Auteure d’une pétition postée la plateforme Change.org, Ella Crofts a directement interpellé le ministre australien de la Santé et des Sports, Greg Hunt. Depuis avril, la jeune fille souffre d’une infection liée à cette bactérie. Et les mois de traitements antibiotiques n’y font rien. Le microbe continue de ronger ses chairs.

Des séquelles lourdes

A première vue, la blessure n’avait pourtant rien d’anormal. Tout juste est-elle plus rouge que la normale. Mais en avril, la situation a dégénéré. « Lentement, la plaie s’est aggravée, mon genou est devenu gonflé et enflammé, jusqu’à ce qu’un jour, la peau se perce », explique Ella Crofts.

Cette lente progression résume bien l’aspect pernicieux de Mycobacterium ulcerans, dont l’infection est aussi connue comme l’ulcère de Buruli. Jusqu’à neuf mois peuvent s’écouler avec que l’ulcère ne se forme. Avant cela, aucun symptôme ne permet de repérer l’infection. Le dernier stade met plusieurs mois à apparaître : la peau cicatrise mais laisse de lourdes séquelles cutanées, qui nécessitent souvent une chirurgie réparatrice.


La plaie au genou d'Ella Crofts (Change.org)

# # # # # # #

■ Exercice: Rédigez la suite du texte sur l'ulcère de Buruli à partir de l'endroit où il s'arrête. Ces données proviennent d'une source distincte du texte.

■ Données stockées:
# # # # # # #

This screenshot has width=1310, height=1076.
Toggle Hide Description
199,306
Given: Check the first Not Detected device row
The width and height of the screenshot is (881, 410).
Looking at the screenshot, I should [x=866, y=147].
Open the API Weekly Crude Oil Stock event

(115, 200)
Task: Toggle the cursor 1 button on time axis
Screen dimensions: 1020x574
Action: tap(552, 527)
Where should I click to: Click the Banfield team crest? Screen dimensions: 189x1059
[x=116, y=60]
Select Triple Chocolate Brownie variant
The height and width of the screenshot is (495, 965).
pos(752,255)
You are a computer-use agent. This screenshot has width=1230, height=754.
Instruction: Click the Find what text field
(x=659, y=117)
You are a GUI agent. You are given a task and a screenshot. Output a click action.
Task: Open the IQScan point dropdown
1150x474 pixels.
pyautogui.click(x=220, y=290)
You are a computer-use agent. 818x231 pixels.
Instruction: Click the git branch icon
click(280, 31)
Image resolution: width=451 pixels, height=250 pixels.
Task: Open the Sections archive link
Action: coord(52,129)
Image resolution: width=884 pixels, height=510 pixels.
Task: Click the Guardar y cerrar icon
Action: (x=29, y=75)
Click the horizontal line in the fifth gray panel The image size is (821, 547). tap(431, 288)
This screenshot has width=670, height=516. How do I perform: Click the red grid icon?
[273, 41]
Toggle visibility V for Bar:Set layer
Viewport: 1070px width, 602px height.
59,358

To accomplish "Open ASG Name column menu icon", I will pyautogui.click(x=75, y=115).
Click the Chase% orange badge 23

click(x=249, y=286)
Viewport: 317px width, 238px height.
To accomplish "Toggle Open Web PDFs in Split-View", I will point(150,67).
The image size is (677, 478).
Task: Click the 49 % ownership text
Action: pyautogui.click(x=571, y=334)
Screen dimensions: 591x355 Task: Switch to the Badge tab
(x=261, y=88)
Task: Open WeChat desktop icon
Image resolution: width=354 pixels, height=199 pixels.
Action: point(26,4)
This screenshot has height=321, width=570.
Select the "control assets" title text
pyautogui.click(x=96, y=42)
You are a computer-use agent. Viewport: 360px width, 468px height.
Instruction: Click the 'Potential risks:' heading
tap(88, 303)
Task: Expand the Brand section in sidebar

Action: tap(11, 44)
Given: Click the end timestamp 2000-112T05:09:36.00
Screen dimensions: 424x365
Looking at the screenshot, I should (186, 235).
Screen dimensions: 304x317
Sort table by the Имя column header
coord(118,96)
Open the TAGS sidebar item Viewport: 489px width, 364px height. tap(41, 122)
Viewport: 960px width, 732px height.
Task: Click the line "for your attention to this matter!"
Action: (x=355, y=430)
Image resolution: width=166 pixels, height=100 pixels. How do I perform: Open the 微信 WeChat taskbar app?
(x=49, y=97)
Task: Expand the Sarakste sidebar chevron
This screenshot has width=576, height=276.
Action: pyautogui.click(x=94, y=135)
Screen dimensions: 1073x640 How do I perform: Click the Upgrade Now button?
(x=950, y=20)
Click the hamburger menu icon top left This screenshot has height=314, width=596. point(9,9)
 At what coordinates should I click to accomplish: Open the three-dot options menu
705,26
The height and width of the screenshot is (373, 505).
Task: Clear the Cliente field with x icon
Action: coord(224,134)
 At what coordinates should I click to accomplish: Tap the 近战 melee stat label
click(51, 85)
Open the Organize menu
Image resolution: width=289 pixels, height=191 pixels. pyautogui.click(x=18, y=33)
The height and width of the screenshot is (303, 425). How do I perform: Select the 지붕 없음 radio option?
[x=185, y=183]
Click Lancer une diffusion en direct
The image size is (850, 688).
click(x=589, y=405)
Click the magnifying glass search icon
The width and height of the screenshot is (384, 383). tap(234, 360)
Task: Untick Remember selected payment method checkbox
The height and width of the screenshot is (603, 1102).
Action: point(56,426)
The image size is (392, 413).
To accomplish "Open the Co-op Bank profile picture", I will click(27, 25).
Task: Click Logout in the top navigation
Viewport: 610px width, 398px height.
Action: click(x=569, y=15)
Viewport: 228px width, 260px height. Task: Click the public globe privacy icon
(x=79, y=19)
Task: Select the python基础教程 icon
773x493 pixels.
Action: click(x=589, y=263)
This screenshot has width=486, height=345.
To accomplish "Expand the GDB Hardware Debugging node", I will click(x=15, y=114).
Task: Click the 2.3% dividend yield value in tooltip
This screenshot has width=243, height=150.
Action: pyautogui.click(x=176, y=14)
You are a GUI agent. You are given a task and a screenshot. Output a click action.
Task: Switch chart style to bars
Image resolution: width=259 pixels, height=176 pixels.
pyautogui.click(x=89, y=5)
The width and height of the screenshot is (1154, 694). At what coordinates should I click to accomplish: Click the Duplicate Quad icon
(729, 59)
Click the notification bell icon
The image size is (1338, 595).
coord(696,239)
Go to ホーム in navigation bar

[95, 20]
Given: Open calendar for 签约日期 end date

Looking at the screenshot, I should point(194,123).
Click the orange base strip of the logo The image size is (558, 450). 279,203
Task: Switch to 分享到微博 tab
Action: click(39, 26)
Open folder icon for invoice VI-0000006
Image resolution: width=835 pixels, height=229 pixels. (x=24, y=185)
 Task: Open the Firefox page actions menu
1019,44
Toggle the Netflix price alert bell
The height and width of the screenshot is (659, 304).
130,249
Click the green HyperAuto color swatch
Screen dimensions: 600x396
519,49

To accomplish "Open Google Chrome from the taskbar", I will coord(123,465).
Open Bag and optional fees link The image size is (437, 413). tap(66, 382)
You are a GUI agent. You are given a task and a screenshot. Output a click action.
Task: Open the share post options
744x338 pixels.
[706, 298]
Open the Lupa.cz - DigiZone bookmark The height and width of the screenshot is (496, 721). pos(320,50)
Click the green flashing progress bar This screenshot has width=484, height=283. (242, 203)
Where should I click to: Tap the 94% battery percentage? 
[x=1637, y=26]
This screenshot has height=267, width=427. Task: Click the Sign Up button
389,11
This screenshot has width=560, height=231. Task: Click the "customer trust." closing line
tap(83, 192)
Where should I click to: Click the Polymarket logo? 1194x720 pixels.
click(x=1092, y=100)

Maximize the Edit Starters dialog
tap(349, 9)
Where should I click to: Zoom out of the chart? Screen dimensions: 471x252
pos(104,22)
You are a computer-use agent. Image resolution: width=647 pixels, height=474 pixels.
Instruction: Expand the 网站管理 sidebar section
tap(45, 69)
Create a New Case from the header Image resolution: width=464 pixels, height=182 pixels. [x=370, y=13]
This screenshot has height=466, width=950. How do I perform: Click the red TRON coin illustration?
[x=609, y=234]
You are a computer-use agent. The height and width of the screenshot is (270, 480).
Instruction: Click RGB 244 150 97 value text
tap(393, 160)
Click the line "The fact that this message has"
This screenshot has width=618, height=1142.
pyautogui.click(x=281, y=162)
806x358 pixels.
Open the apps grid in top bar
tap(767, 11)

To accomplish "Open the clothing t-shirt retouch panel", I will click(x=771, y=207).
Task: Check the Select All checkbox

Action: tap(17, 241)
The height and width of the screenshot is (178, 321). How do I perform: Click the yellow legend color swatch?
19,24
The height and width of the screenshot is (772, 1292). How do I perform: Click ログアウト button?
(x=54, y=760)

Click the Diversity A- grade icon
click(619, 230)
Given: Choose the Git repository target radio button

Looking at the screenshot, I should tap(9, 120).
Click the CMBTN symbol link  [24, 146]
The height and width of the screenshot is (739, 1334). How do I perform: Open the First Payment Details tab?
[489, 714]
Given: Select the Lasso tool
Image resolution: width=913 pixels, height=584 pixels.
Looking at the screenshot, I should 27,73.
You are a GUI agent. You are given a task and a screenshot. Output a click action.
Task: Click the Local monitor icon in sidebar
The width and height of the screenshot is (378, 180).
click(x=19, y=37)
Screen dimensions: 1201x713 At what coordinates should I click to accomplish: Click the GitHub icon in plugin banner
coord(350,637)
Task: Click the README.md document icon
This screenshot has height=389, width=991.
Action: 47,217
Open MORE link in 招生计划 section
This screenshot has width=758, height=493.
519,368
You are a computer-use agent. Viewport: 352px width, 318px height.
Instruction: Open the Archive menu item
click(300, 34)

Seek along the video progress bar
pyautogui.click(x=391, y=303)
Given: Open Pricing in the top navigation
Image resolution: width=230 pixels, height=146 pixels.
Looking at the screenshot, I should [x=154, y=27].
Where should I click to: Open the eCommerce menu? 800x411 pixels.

# # # # # # #

■ Exercice corrigé:
Un traitement antibiotique précoce permet d’en limiter les dégâts. Mais une fois que les symptômes se manifestent, il devient très difficile de s’en débarrasser. Malgré six mois de traitement et de suivi renforcé, la jeune Ella est toujours porteuse de la bactérie qui détruit son genou. Antony Fleming, dont l’histoire est racontée par ABC News, enchaîne lui aussi les antibiothérapies.

159 cas signalés

Si les Australiens se montrent si inquiets, c’est parce que Mycobacterium ulcerans semble particulièrement à son aise dans leur pays. Cette mycobactérie surtout présente sur le continent africain. Jusqu’ici, elle se faisait rare sur la plus grande île du monde.

En 2014, seuls 47 cas ont été signalés, principalement dans l’Etat de Victoria, plus particulièrement sur la péninsule de Mornington. Celle-là même où vivent Ella Crofts et Antony Fleming.

 

 

Le problème, c’est que la bactérie a pris de l’ampleur. « Elle devient de plus en plus courante, reconnaît le Pr Tim Stinear, microbiologiste australien interrogé par ABC News. Nous sommes confrontés à une épidémie. » De fait, les cas sont trois fois plus nombreux qu’en 2014. Depuis le début de l’année, 159 infections ont été détectées.

Pourquoi ? C’est justement la question soulevée par Ella Crofts, à laquelle aucune réponse n’est donnée. Les spécialistes évoquent bien deux pistes – mais elles n’ont rien de certain. Mycobacterium ulcerans réside dans les excréments d’opossum, et elle pourrait être transmise par les piqûres de moustique. Encore faut-il le démontrer.

Des financements arrivent

Mais la recherche est rare autour de Mycobacterium ulcerans. Il faut dire que cette infection, survenant principalement dans des pays pauvres, intéresse assez peu. A croire que 2 000 nouveaux cas en 2015 ne suffisent pas à motiver.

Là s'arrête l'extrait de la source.